Steatosis and Hepatocellular Carcinoma

The second study, by J. Pekow and colleagues, sought to determine whether liver steatosis is associated with HCC in a group of patients with hepatitis C-related cirrhosis.

The study included 94 consecutive patients for whom hepatitis C-related cirrhosis with or without HCC was the primary indication for liver transplantation between 1992 and 2005. Upon checking the explants (old removed livers), 34% had evidence of HCC malignancy. All explant specimens were re-graded for steatosis by a single, blinded pathologist using the same 0-4 scale described above. Univariate and multivariate analyses were conducted to analyze the association between HCC and steatosis, age, gender, body mass index, HCV viral load, HCV genotype, MELD score, chronic alcohol use, and diabetes.

Results

Overall, 69% of patients with HCC and 50% of patients without HCC showed evidence of steatosis ( >= grade 1).

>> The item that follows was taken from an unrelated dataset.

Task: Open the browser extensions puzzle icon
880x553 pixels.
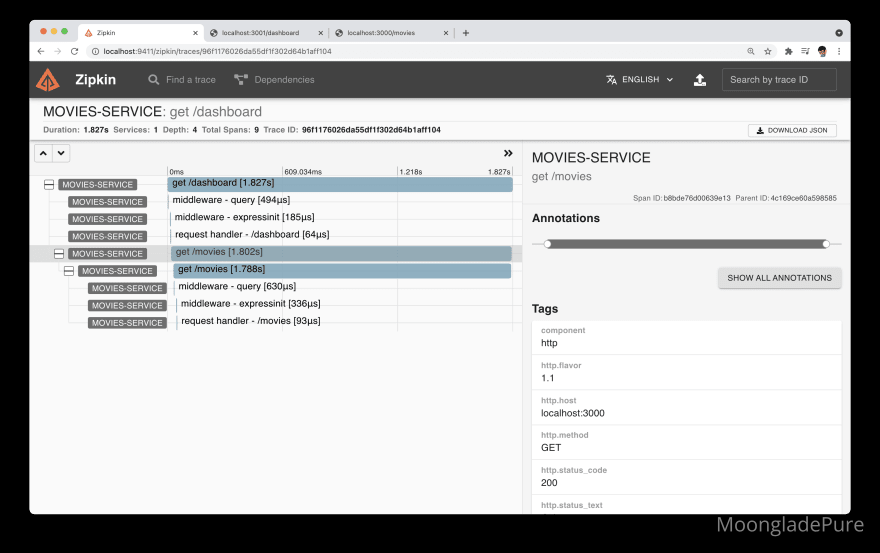Action: click(x=788, y=51)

The relative risks (RR) for the development of HCC for each grade of steatosis compared to grade 0 were:

grade 1: RR 1.41 (.69-2.85)
grade 2: RR 2.19 (1.07-2.48)
grades 3 or 4: RR 2.73 (1.04-7.17).

There was a significant association for the trend of increasing steatosis grade and risk of HCC (P = 0.03).

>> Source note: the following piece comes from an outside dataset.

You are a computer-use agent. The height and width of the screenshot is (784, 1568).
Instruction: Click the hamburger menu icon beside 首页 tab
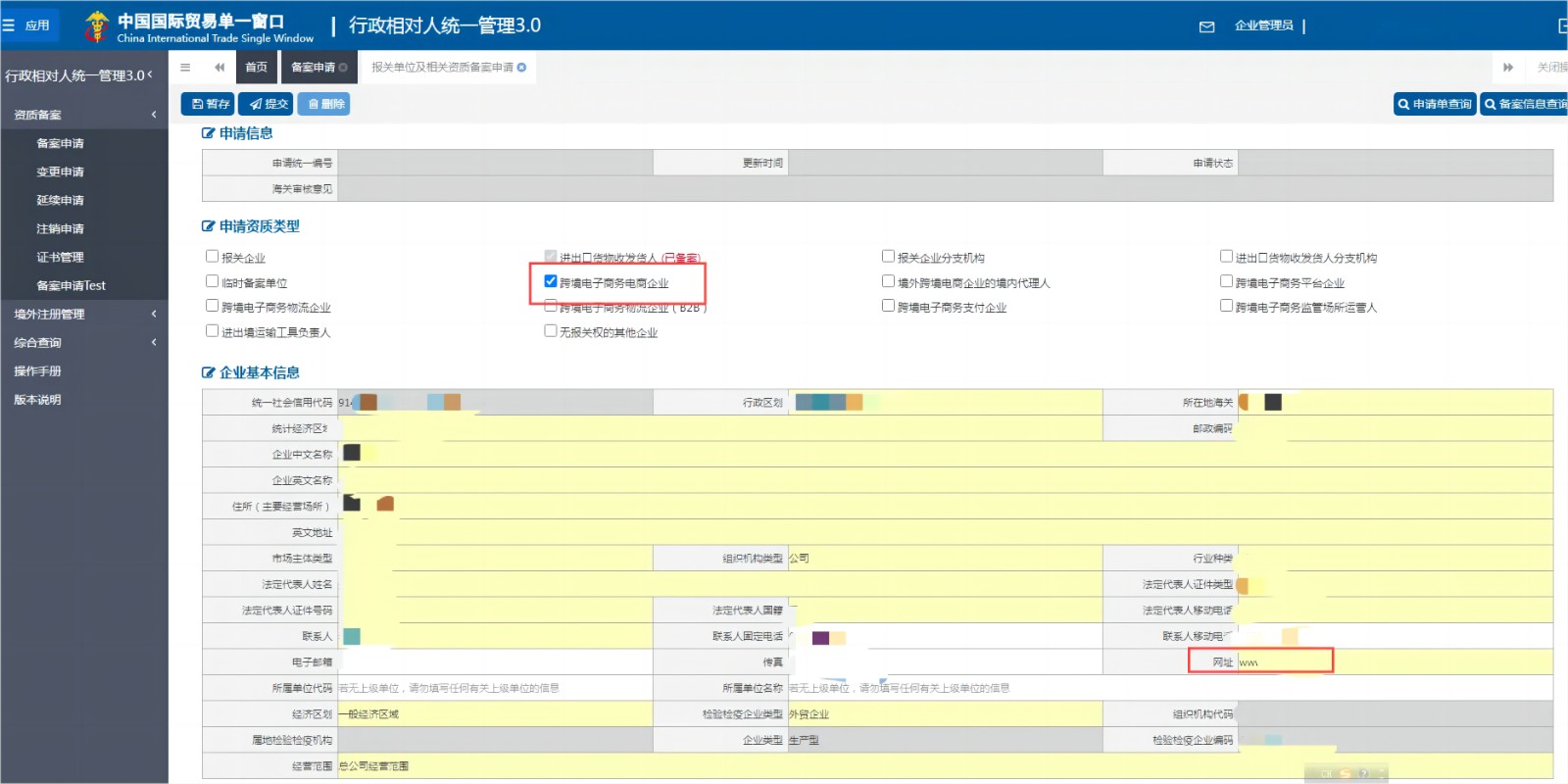coord(185,68)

In a univariate analysis, having HCC was associated with steatosis (P = 0.03), age (56 vs 49; P < 0.02), AST (122.5 vs 91.5; P = 0.005), ALT (95.8 vs 57.2; P = 0.002), median HCV RNA (239,000 vs 496,500; P = 0.02), and biologic MELD score (21.8 vs 20.3; P = 0.03).

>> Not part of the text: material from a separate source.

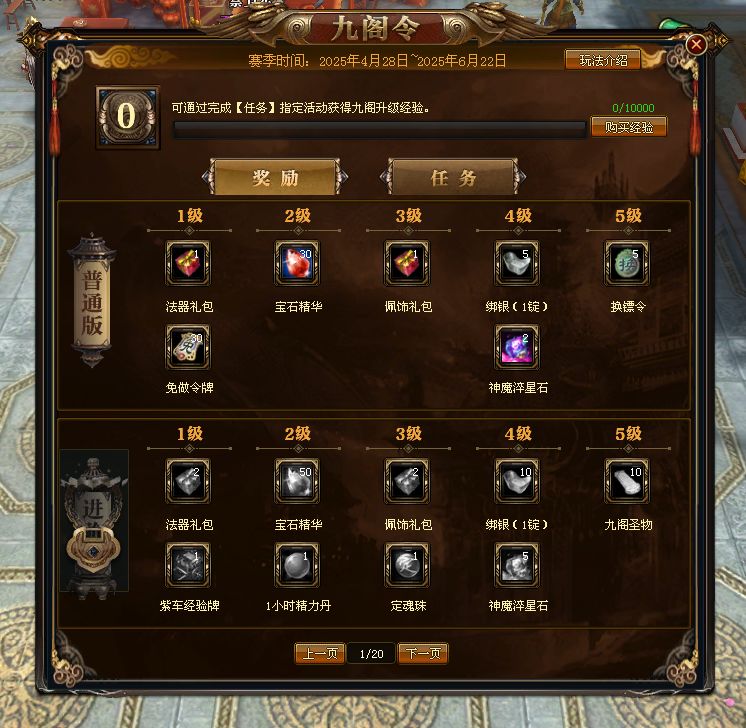
Task: Select the 奖励 tab
Action: 275,177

In a multivariate analysis including age, steatosis, AST, ALT, and MELD score, only age was significantly associated with HCC (P = 0.01), although steatosis trended toward significance (P = 0.08).

Conclusion

The researchers concluded that in patients with hepatitis C-related cirrhosis, the presence of liver steatosis is associated with an increased risk for development of hepatocellular carcinoma. They added that these findings suggest that having steatosis poses an additional risk factor for HCC, and that "increased vigilance should be practiced in persons with both HCV and steatosis."

Taken together, these two studies suggest that chronic hepatitis C patients with steatosis may have a more urgent need for treatment.

6/16/06

References

K Corey, AK Bhan, RT Chung. Steatosis associated with more severe fibrosis in chronic hepatitis C. Abstract S1056. Digestive Disease Week 2006 (DDW 2006). May 20-25, 2006. Los Angeles, CA.

J Pekow, AK Bhan, Z Hui, RT Chung. S1016. Hepatic steatosis is associated with increased frequency of hepatocellular carcinoma in patients with hepatitis C-related cirrhosis. Abstract S1016. DDW 2006. May 20-25, 2006. Los Angeles, CA.